As he illustrated what successful mathematics education that recognizes and fosters Black brilliance could look and feel like, I was alerted to a vision I had not yet encountered. Dr. Martin described a framework, Black Liberatory Mathematics, which draws on liberatory fantasy in articulating an educational approach that intentionally discards whiteness as the primary reference point and measuring stick.
When addressing the usual critiques of these ideas, Dr. Martin is clear that his focus will remain on Black children and their learning experiences in public schools and reiterates that more moderate attempts to tweak curricula and adjust assessments become tools to stave off the dismantling of white supremacist structures in education systems. And to this end he emphasizes a need for refusal in and of visibly dehumanizing systems as necessary forms of resistance to be practiced by parents, caregivers, students and teachers.
Perhaps what I found so refreshing about Dr. Martin’s address was his insistence on centering Black children and their flourishing in his research and practice. His advocacy is fierce, unapologetic and precise. And his bravery in articulating a way forward that does not aim to first assuage white sensibilities came as a little shock to my system but then as a useful corrective to my previous understandings. While the term ‘white supremacy’ has become a fairly standard one in my recent conversations, Dr. Martin’s talk reminded me of how much work I still have ahead in terms of seeking liberation, in my classroom as much as in the communities to which I belong.
During the question and answer portion, he asserts that “inclusion is not a counterweight to anti-blackness and white supremacy.” In light of media reports across mainstream and social media the evidence of this reality in various forms is staggering. One teacher asked about how to begin engaging in this work and his response was this: “First, just hear me.” He encouraged the teacher to spend time with the ideas presented and see how they resonate, raise questions, find footing. And then suggested that she really engage in the inner work as asking herself: “Why am I here?” and consider carefully what that means for the students in front of her.

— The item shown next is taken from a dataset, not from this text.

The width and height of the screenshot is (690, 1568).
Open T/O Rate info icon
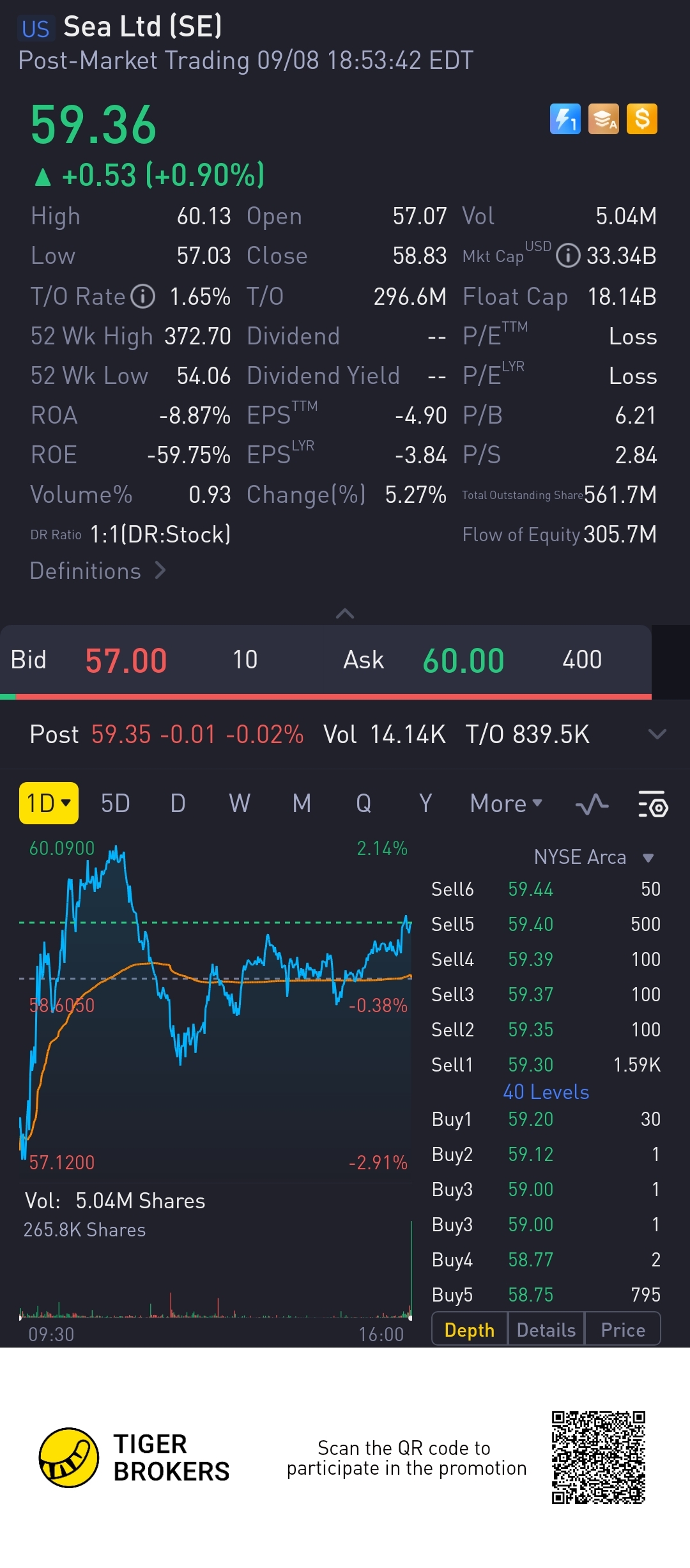click(x=143, y=296)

As perhaps the sole Black teacher that many of my students may have in their school careers, I too, must ask myself “Why am I here?” and think about what gifts I bring to my works as well as the biases I may be harboring which keep me from offering students the best that they deserve. My gratitude to Dr. Danny Martin is great for opening my eyes to fresh perspectives for my own practice and the field of education in general. I encourage you to listen to his whole speech. It will not disappoint.
Screenshots (c) Spelic
Annie Perkins, math educator actively engaged in social justice work wrote this reflection on Dr. Martin’s talk: https://arbitrarilyclose.com/2018/05/14/danny-martins-vision/ I encourage you to check this out, too!
Thank you for this, Sherri. It’s so helpful to hear other people reflecting on Dr. Martin’s words, too. It’s striking, in light of his talk, to hear you say that you grew up in a household dedicated to integration, and now you’re questioning that. I did as well, and I am now questioning that in nearly every aspect of my life. Much of that due to Marian Dingle’s persistence in asking “Why diversity?” and not accepting inanities as a response.
I grew up in a household where we “didn’t see color”. I think for many that has gone by the wayside – I truly wonder now whether the push for “diversity” for diversity’s sake will be next thing we tip on its head. I don’t know, but I sure am considering and reflecting on it now in my life.